Мадлена со скульптором только что вернулись: Мадлена привезла его к себе, чтобы показать фотографии Режиса. Пока они осматривали парижский пригород, бывший когда-то родной деревней Режиса, кружили по будущей площади, осененной школьными платанами, и позже, когда они возвращались па машине домой, Мадлена все время представляла себе Режиса — совсем одного на пьедестале среди гула ребячьих голосов, доносящихся со двора школы… Мимо него будут проходить люди, торопясь к утреннему автобусу или к своим машинам, которые будут стоять у выросших вокруг домов, а слева от него потянутся по горбатой улице в молочную или в мясную хозяйки.
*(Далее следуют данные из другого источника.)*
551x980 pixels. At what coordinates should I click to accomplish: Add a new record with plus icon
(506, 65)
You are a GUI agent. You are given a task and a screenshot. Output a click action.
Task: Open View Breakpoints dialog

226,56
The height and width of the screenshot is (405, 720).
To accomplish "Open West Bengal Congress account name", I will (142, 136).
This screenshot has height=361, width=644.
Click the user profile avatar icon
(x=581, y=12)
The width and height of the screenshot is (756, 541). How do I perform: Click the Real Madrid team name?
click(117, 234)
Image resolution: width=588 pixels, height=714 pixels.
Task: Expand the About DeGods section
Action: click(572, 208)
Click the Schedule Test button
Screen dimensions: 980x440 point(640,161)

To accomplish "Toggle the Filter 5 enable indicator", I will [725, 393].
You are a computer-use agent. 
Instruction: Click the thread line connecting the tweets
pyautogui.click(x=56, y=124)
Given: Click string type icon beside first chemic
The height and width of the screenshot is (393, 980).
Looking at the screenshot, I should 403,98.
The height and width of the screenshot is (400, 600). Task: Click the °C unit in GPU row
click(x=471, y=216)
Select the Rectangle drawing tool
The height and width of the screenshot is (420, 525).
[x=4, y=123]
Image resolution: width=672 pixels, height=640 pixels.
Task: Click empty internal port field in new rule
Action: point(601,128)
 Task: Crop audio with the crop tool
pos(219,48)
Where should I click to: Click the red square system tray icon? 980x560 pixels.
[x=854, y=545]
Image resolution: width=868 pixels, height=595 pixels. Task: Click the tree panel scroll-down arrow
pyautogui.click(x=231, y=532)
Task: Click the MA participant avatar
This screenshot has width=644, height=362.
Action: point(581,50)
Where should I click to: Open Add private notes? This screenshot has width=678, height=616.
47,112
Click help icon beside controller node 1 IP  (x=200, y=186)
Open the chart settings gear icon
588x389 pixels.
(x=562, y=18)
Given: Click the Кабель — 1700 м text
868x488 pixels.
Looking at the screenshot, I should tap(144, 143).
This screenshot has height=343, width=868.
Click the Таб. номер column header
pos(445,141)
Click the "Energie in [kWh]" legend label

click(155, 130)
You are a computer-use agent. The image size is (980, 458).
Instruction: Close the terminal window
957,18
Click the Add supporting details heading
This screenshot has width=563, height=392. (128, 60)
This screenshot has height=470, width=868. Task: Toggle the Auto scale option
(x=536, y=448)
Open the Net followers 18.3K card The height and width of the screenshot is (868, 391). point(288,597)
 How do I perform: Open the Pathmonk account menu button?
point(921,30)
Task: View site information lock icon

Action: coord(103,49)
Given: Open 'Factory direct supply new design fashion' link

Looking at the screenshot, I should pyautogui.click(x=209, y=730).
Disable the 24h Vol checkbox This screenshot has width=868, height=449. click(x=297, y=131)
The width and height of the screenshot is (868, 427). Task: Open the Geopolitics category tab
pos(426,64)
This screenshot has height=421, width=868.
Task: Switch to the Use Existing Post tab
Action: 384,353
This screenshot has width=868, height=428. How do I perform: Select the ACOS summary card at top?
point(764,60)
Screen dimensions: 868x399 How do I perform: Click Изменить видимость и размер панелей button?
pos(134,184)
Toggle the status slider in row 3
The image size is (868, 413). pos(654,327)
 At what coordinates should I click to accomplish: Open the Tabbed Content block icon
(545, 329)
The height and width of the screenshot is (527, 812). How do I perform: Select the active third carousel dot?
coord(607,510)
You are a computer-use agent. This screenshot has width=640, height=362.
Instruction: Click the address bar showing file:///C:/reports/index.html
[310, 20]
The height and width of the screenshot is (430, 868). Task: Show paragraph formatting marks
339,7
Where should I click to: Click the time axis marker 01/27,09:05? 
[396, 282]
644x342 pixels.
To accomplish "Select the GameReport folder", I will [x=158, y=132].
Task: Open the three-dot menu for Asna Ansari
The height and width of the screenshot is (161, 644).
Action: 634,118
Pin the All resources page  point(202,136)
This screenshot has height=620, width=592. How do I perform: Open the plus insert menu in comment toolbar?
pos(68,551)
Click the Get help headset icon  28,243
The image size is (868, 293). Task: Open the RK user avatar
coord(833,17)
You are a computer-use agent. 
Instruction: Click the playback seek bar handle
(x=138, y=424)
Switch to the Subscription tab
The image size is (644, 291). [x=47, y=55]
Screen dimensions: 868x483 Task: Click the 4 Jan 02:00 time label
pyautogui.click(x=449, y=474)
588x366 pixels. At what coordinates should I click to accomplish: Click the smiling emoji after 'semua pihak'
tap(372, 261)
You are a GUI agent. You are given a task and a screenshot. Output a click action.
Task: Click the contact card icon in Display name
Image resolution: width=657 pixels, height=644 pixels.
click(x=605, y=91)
Никто не бросит на него даже беглого взгляда… Да знают ли эти люди, кто такой Режис Лаланд, кто этот сын исчезнувшей деревушки? Просто подумают: „Смотри-ка, они поставили нам этого Режиса Лаланда…“ Люди всегда говорят „они“. „Похоже, они собираются строить автостраду…“, „Они велели срубить деревья…“, „Они построили теплоцентраль…“ Таинственные „они“! Что бы ни делалось в стране, всегда в ответе эти самые „они“. Впрочем, чем заменить это слово? „Правительство приняло решение“. Или „Министерство путей сообщения…“ Это целая кухня, сложный, неведомый нам механизм, это „они“ хозяйничают и пускают в ход этот механизм. „Они“ поставят нам памятник Режису Лаланду, и на сей раз Мадлена находилась в непосредственной близости к „ним“, даже в известной мере сама была „они“, раз собиралась помочь „им“ воздвигнуть памятник на „нашей“ площади.
Был понедельник, на дорогах мало машин. У скульптора был старенький „мерседес“ — сиденья из красной, почерневшей от времени кожи, покрытые ржавчиной никелированные части, — но эта неотказная труженица никогда не говорила „нет“, хотя мотор и даже сам кузов подозрительно потрескивали. Скульптор не прислушивался, станет он прислушиваться — он знал, что старушка не подведет, и вел ее машинально. Должно быть, он водил машину с малых лет, руки его созданы для баранки, сильные, ладные. Они катили молча, каждый думал о своем. Путь был неближний, нет на свете ничего более удаленного друг от друга, чем восточное и западное предместья Парижа. Скульптор отлично ориентировался, он, очевидно, знал окрестности Парижа назубок, иначе лучше было бы ехать прямо через Париж. Режис машины не водил. Мадлена была его шофером, он не любил автомобилей, предпочитал городской транспорт или ходил пешком.